START Data for processing
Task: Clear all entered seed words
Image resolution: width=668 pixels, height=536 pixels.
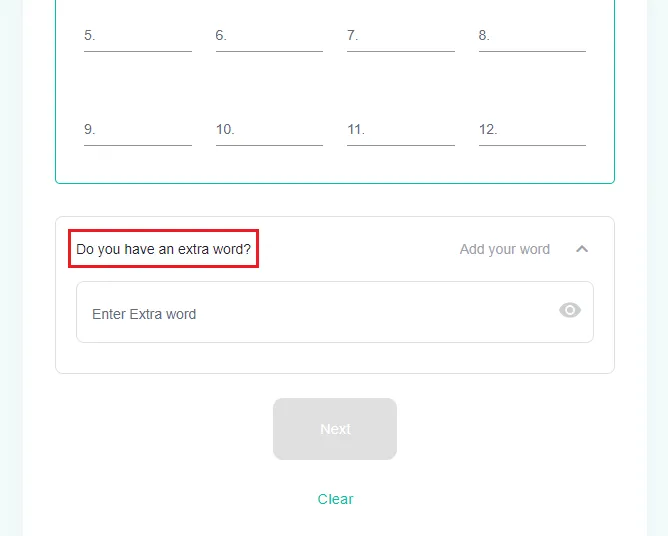Action: pyautogui.click(x=335, y=499)
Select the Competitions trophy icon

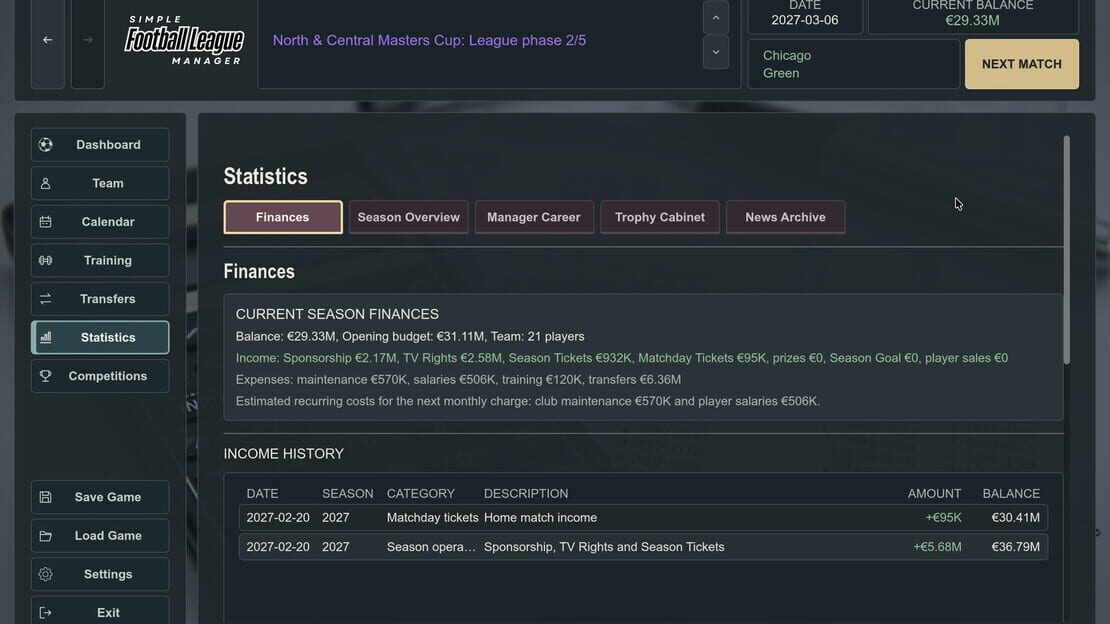[45, 376]
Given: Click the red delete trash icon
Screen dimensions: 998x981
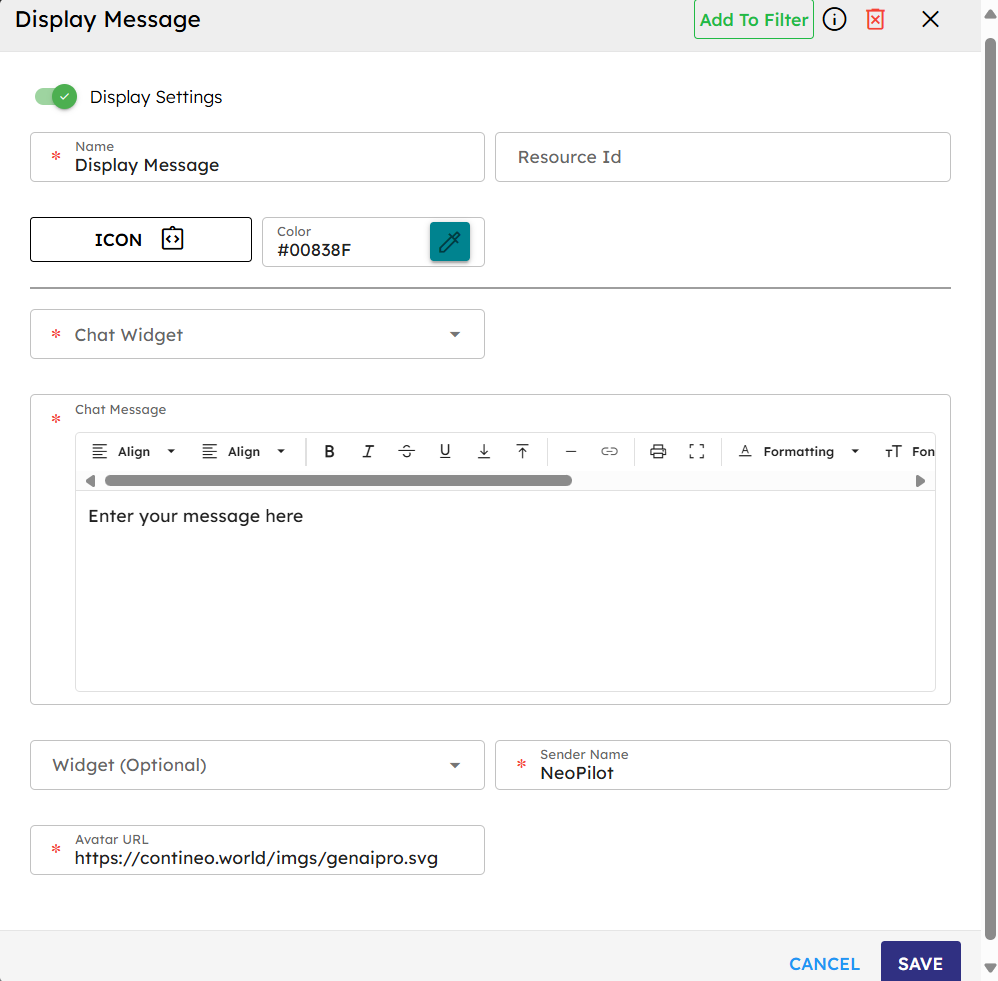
END Data for processing
▶ **Task instructions**: Could you reproduce the entries verbatim, leaving out all pictures?

▶ **Expected output**:
Task: Clear all entered seed words
Image resolution: width=668 pixels, height=536 pixels.
Action: pyautogui.click(x=335, y=499)
Select the Competitions trophy icon

[45, 376]
Given: Click the red delete trash icon
Screen dimensions: 998x981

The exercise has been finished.